いつかあなたと陽だまりで 10 司つく
うーん、気合いだ、気合い。何も取って食われはしはしない。
先ずは不義理を謝ろう。
ディレクトールが扉をノックして、声をかけてくる。
「どうぞ」
桜子が答えて、扉が開かれる。
「よっ、桜子。」
懐かしい美作さんの声に続いて‥
「ま‥」驚いた西門さんの声がして
「やっぱり、牧野だ。」 王子様ぶり健在の類。
あたしの眼からは、涙が溢れ出す。懐かしくて、懐かしくて、そして不義理が申し訳なくて、あたしの双眼は涙を流す。
「ちょっと、ちょっと、あなた達、私も居るんですけど?」
静さんが、自分の事を指差しながら、ほくそ笑む。
いつの間にか当たり前のように、6人分のセットが用意されている。黒子でもいるのかと?辺りを見回してしまいたくなるように、音も無く、素早く席は用意され、食事が始まる。
「牧野、あんた元気だった?」当然のようにあたしの右隣に腰掛ける類。
「いま、なにやってんの?」相変わらず優雅な美作さん。
「静と、桜子と牧野かぁー すげぇメンツだな」相も変わらず伊達男ぶりの西門さん。
一気に時が戻る、20年近く経っているとは思えない程に‥流石F3、美は未だ健在だ。いいや、年を重ね、充分に自分の美しさを理解している男達に成長している。

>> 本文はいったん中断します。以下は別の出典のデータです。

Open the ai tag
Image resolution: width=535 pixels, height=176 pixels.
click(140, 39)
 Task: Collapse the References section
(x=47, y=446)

あたしは、この人達への申し訳なさも、疚しさも全て捨てさり、会えた事がただただ。嬉しくなって、
「うん。元気にやってる。」
自分でもビックリするくらいに、大きな声で答えてた。
「牧野、声でかい‥」
類の一声に、笑いが生まれる。
桜 の料理は、美味しくて、目の前には懐かしい顔ぶれで‥…
ここに、なんで司がいないんだろう?なんて一瞬考えてしまった。
居たら困るのに‥ね。
静さんが、類達3人に、桜子に語った話しをしてくれた。
「‥な、わけで、彼女は、牧野つくしじゃなくて、マリンカ バイヤール。公共の場ではマリンカか、バイヤールって呼んで頂戴」
類が背伸びをしながら
「うーーーん。了解」
「にしても、やっぱり、前にあった子が、牧野の子だったんだね。」
嬉しそうに、ひと笑いして
「牧野に良く似てるからさぁ、ビックリしたんだ。」
ナニーに間違われた事を話すと、ククッ笑いながら「そっくりなのにね」なんて、首をひねっている。

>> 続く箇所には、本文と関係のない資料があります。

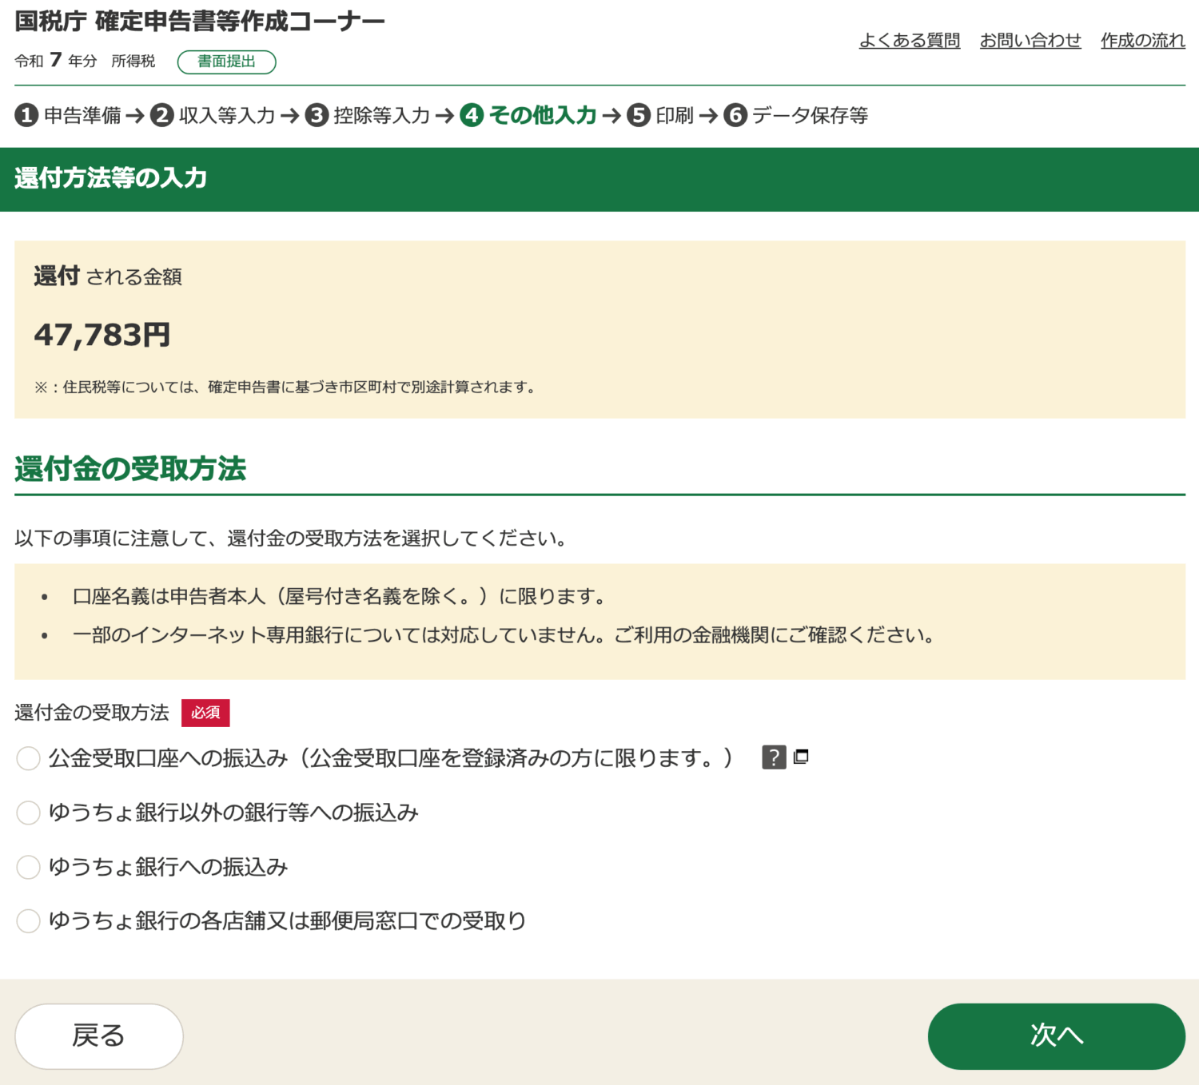Choose ゆうちょ銀行の各店舗又は郵便局窓口での受取り
Viewport: 1199px width, 1085px height.
click(28, 920)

マリアの画像を、静さんと桜子が西門さんと美作さんに見せる。
「類、これで牧野にそっくりって、お前すげぇよな」
なんてツッコまれている。
何気ない会話なのに、心が解れていく。
だけど
ここに、あんたがいない事が、あたしは淋しい
もう一度、もう一度 あんたに逢いたい
そんな思いを吹っ切って、あたしは皆との再会を喜ぶ。
次の日から、3日と開けずに、類が桜子が訪れて来る。
マリアはすっかり、類になれ、タスクとジョアンがいじけている。
それも束の間、マリアの指示で、お店屋さんごっかが始まったりしている。
「類ちゃんは、パン屋さん タスクちゃんは、スーパー ジョアンとマリアはお客さん。ねっ」
ねっ と言われて、頷いてお店屋さんごっこを楽しんでいる。
司がパパだったら、やっぱりこんな風にマリアと遊んであげるのかな? そんな事を想像して、首をふる。